• **GOAL OF THE EXERCISE**: Reproduce every one of the following entries word for word, keeping them in their original order.

** START OF DATA ENTRIES **

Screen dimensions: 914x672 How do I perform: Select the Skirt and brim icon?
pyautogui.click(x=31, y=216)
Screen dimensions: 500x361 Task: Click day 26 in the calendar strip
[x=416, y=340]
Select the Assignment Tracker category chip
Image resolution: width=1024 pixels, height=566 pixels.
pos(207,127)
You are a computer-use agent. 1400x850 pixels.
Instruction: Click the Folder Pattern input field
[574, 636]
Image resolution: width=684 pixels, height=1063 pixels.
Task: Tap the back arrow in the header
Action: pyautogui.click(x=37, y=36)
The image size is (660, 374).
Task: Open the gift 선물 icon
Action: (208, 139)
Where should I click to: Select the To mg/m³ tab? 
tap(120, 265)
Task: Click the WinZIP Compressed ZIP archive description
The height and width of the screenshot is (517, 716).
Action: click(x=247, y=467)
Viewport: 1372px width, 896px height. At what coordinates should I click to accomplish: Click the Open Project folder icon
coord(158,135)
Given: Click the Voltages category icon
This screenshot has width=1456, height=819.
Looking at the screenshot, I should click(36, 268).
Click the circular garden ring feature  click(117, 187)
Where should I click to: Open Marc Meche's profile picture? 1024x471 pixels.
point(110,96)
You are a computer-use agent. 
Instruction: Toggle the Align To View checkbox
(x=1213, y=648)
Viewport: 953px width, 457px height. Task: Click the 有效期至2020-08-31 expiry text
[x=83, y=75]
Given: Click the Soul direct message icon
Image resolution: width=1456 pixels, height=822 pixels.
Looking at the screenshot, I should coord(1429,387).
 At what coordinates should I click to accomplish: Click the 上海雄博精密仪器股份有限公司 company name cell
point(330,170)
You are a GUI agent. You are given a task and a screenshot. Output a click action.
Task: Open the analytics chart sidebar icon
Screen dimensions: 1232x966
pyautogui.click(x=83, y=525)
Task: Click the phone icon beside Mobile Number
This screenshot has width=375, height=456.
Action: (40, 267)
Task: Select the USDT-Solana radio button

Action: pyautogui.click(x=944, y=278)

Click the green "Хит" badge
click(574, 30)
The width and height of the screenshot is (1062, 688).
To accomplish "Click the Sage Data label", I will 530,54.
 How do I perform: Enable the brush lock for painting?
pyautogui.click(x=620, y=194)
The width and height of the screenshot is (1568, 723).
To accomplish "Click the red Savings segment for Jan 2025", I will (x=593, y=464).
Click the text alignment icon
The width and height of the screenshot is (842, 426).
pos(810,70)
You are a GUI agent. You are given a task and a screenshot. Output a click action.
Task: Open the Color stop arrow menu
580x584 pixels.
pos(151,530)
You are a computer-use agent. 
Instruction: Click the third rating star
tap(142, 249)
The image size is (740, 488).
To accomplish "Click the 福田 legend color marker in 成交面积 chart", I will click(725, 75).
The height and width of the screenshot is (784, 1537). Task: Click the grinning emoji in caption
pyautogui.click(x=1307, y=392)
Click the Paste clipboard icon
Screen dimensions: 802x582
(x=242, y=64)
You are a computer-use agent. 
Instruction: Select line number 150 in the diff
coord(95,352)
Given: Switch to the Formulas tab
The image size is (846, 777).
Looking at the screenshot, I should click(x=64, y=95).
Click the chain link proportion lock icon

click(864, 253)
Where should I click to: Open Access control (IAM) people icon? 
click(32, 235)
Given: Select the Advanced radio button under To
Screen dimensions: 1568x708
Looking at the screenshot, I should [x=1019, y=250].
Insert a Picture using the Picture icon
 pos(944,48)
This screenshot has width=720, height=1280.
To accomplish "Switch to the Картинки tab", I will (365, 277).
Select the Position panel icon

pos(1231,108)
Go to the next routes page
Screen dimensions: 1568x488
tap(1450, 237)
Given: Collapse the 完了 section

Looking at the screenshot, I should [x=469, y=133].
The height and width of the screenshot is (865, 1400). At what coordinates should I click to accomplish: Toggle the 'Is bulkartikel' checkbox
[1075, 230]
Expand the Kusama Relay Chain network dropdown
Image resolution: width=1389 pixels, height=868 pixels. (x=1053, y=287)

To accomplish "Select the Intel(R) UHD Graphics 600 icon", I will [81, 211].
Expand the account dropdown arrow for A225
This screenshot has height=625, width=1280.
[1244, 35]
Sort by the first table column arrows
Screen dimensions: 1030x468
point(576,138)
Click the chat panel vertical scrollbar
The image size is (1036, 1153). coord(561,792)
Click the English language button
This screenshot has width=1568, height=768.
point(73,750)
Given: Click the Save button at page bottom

** END OF DATA ENTRIES **

• **REPLY TO THE EXERCISE**:
Screen dimensions: 914x672 How do I perform: Select the Skirt and brim icon?
pyautogui.click(x=31, y=216)
Screen dimensions: 500x361 Task: Click day 26 in the calendar strip
[x=416, y=340]
Select the Assignment Tracker category chip
Image resolution: width=1024 pixels, height=566 pixels.
pos(207,127)
You are a computer-use agent. 1400x850 pixels.
Instruction: Click the Folder Pattern input field
[574, 636]
Image resolution: width=684 pixels, height=1063 pixels.
Task: Tap the back arrow in the header
Action: pyautogui.click(x=37, y=36)
The image size is (660, 374).
Task: Open the gift 선물 icon
Action: (208, 139)
Where should I click to: Select the To mg/m³ tab? 
tap(120, 265)
Task: Click the WinZIP Compressed ZIP archive description
The height and width of the screenshot is (517, 716).
Action: click(x=247, y=467)
Viewport: 1372px width, 896px height. At what coordinates should I click to accomplish: Click the Open Project folder icon
coord(158,135)
Given: Click the Voltages category icon
This screenshot has width=1456, height=819.
Looking at the screenshot, I should click(36, 268).
Click the circular garden ring feature  click(117, 187)
Where should I click to: Open Marc Meche's profile picture? 1024x471 pixels.
point(110,96)
You are a computer-use agent. 
Instruction: Toggle the Align To View checkbox
(x=1213, y=648)
Viewport: 953px width, 457px height. Task: Click the 有效期至2020-08-31 expiry text
[x=83, y=75]
Given: Click the Soul direct message icon
Image resolution: width=1456 pixels, height=822 pixels.
Looking at the screenshot, I should coord(1429,387).
 At what coordinates should I click to accomplish: Click the 上海雄博精密仪器股份有限公司 company name cell
point(330,170)
You are a GUI agent. You are given a task and a screenshot. Output a click action.
Task: Open the analytics chart sidebar icon
Screen dimensions: 1232x966
pyautogui.click(x=83, y=525)
Task: Click the phone icon beside Mobile Number
This screenshot has width=375, height=456.
Action: (40, 267)
Task: Select the USDT-Solana radio button

Action: pyautogui.click(x=944, y=278)

Click the green "Хит" badge
click(574, 30)
The width and height of the screenshot is (1062, 688).
To accomplish "Click the Sage Data label", I will 530,54.
 How do I perform: Enable the brush lock for painting?
pyautogui.click(x=620, y=194)
The width and height of the screenshot is (1568, 723).
To accomplish "Click the red Savings segment for Jan 2025", I will (x=593, y=464).
Click the text alignment icon
The width and height of the screenshot is (842, 426).
pos(810,70)
You are a GUI agent. You are given a task and a screenshot. Output a click action.
Task: Open the Color stop arrow menu
580x584 pixels.
pos(151,530)
You are a computer-use agent. 
Instruction: Click the third rating star
tap(142, 249)
The image size is (740, 488).
To accomplish "Click the 福田 legend color marker in 成交面积 chart", I will click(725, 75).
The height and width of the screenshot is (784, 1537). Task: Click the grinning emoji in caption
pyautogui.click(x=1307, y=392)
Click the Paste clipboard icon
Screen dimensions: 802x582
(x=242, y=64)
You are a computer-use agent. 
Instruction: Select line number 150 in the diff
coord(95,352)
Given: Switch to the Formulas tab
The image size is (846, 777).
Looking at the screenshot, I should click(x=64, y=95).
Click the chain link proportion lock icon

click(864, 253)
Where should I click to: Open Access control (IAM) people icon? 
click(32, 235)
Given: Select the Advanced radio button under To
Screen dimensions: 1568x708
Looking at the screenshot, I should [x=1019, y=250].
Insert a Picture using the Picture icon
 pos(944,48)
This screenshot has width=720, height=1280.
To accomplish "Switch to the Картинки tab", I will (365, 277).
Select the Position panel icon

pos(1231,108)
Go to the next routes page
Screen dimensions: 1568x488
tap(1450, 237)
Given: Collapse the 完了 section

Looking at the screenshot, I should [x=469, y=133].
The height and width of the screenshot is (865, 1400). At what coordinates should I click to accomplish: Toggle the 'Is bulkartikel' checkbox
[1075, 230]
Expand the Kusama Relay Chain network dropdown
Image resolution: width=1389 pixels, height=868 pixels. (x=1053, y=287)

To accomplish "Select the Intel(R) UHD Graphics 600 icon", I will [81, 211].
Expand the account dropdown arrow for A225
This screenshot has height=625, width=1280.
[1244, 35]
Sort by the first table column arrows
Screen dimensions: 1030x468
point(576,138)
Click the chat panel vertical scrollbar
The image size is (1036, 1153). coord(561,792)
Click the English language button
This screenshot has width=1568, height=768.
point(73,750)
Given: Click the Save button at page bottom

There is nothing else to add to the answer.